Fresh raspberries or a tangy coulis cut the richness nicely. If you want a peanut kick, dollop rehydrated PB2 for PB2 peanut butter swirl brownies vibes.
Storage Tips
Cool completely before storing. Refrigerate in an airtight container up to 4 days. For neat slices, chill 20 40 minutes first.
Freeze wrapped brownies for up to 3 months. Thaw overnight in the fridge. Reheat gently for 10 15 seconds in the microwave.
Or let them sit at room temperature for an hour.
Variations
Want a vegan twist? Try flax eggs instead of large eggs. Expect a slightly different texture. Swap PB2 for powdered almond butter for nut-free flair.
For seasonal swaps, add orange zest in winter. Or fold fresh strawberries in summer. Love spice? A pinch of Chocolate Cardamom tastes heavenly.
Nutrition Basics
Each serving is about 200 kcal . Protein is roughly 5 g per square. Fat sits near 12 g. Carbs around 23 g.

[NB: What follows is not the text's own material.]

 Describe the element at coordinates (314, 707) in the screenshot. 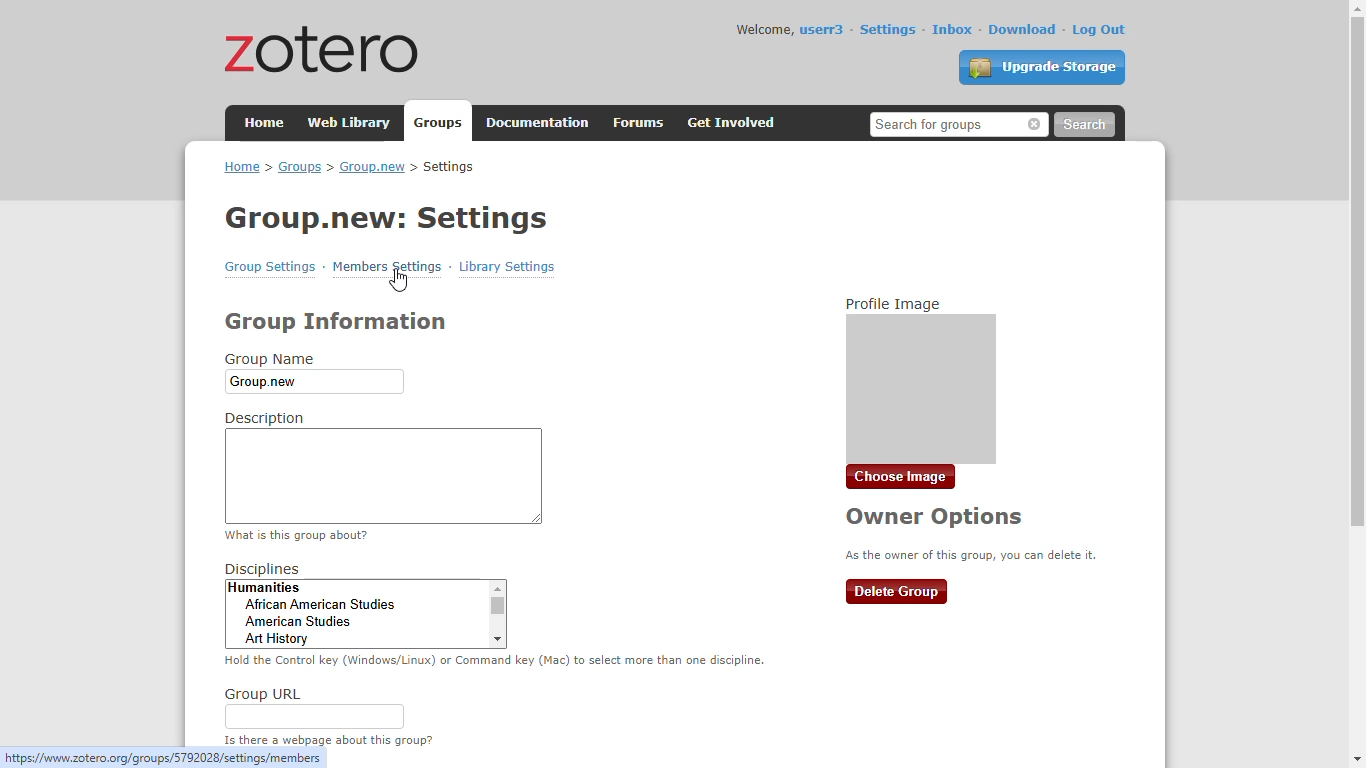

These are flourless brownies , so they’re a solid gluten-free brownie recipe option. Powdered peanut butter cuts some fat compared to regular peanut butter.
That’s one big benefit.
A tiny tip: don’t overbake. Bake at 350° F ( 175° C) for 20 25 minutes . Remove while the center still wobbles.
The brownie will finish while cooling. Overbaking dries them out.
I’ve tried many takes on a PB2 brownies recipe. This one wins for fudgy texture and real peanut flavor. Powdered peanut butter brownies are a surprise hit.
If you want tweaks, ask me. Go ahead bake, taste, make it yours. You’ll nail these fudgy flourless brownies.
Frequently Asked Questions
What makes PB2 Flourless Chocolate Brownies fudgy even though there's no wheat flour?
The fudgy texture comes from a high ratio of chocolate, butter and eggs those ingredients give body and moisture while PB2 powdered peanut butter adds peanut flavour and dry structure without the gluten.
The trick is timing: pull them from the oven when the center still wobbles and let carryover heat finish them, then chill 20 30 minutes for clean, dense slices. Small touches like a pinch of espresso powder deepen the chocolate without tasting like coffee.
How can I avoid overbaking and tell when these brownies are perfectly done?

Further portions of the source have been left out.